Distributed by Cinema Guild, 115 West 30th Street, Suite 800, New York, NY 10001; 212-685-6242
Produced by Nina Kusturica and Eva Testor
Directed by Nina Kusturica and Eva Testor
DVD-R, color, 57 min.
Sr. High - Adult
Reviewed by Oksana Dykyj, Head, Visual Media Resources, Concordia University, Montreal
Date Entered: 4/5/2006
Nina Kusturica, apparently a distant relative of the well-known film director Emir Kusturica, and her long-time collaborator on camera and direction, Eva Testor founded their own production company with their first project revolving around a film director Michael Haneke. Since Haneke had taught at the Vienna Film Academy where both women had been students, the familiarity between subject and filmmakers is apparent as when he plays to the camera, at one point good-humoredly thrusting a script right up to the camera/audience. Jean-Luc Godard’s now-famous dictum “The cinema is truth 24 frames per second” is borrowed for the documentary’s title, and yet right at the start of the film, Haneke adapts both Kustirica and Testor’s title as well as Godard’s dictum by saying, “I always say that film is 24 lies per second at the service of the truth or at the service of the attempt to find the truth.”

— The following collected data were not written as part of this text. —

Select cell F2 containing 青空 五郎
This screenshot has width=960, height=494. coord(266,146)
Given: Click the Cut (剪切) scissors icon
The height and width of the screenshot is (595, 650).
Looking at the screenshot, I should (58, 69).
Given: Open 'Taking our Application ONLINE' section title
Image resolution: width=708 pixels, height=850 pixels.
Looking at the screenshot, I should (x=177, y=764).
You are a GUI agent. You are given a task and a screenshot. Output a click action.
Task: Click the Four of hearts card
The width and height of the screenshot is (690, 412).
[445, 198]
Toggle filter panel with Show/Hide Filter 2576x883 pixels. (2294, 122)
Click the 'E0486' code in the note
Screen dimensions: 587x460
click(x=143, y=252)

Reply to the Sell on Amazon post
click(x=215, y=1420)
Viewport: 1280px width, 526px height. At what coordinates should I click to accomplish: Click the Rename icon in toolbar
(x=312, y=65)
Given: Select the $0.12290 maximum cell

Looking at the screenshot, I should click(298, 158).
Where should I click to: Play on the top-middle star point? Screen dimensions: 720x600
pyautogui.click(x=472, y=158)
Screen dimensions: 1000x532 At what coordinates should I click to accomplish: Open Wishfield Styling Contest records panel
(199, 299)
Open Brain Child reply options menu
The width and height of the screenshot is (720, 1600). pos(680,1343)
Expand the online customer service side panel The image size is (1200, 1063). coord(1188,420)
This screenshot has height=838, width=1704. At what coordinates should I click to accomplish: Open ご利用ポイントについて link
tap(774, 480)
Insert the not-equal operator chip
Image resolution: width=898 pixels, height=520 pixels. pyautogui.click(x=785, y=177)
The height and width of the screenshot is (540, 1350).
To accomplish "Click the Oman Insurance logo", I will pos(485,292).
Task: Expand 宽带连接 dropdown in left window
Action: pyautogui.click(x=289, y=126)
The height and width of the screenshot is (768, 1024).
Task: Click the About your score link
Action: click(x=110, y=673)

The question then becomes whether this documentary reveals the truth about Michael Haneke. The short answer is both yes and no. The liner notes provide information that is not evident in the film such as the fact that the filmmakers followed Haneke (on and off obviously) for a period of two and a half years. He is shown scouting for locations, arriving at one of his screenings where he diplomatically responds to rather pedestrian questions from the audience after the screening, and, as with every director, the questions almost always have to do with his intent in creating a specific meaning to which he, as most directors, replies that he wants spectators to find their own interpretation of the film. There is, as well, an overly long section where he is photographed by a press photographer and their rather clichéed interaction unfolds. All these sections show a director, almost a generic director, and could be edited together for a bonus materials featurette on any Haneke DVD. There are, however, a few revelatory sections which redeem this documentary and luckily place it back on track.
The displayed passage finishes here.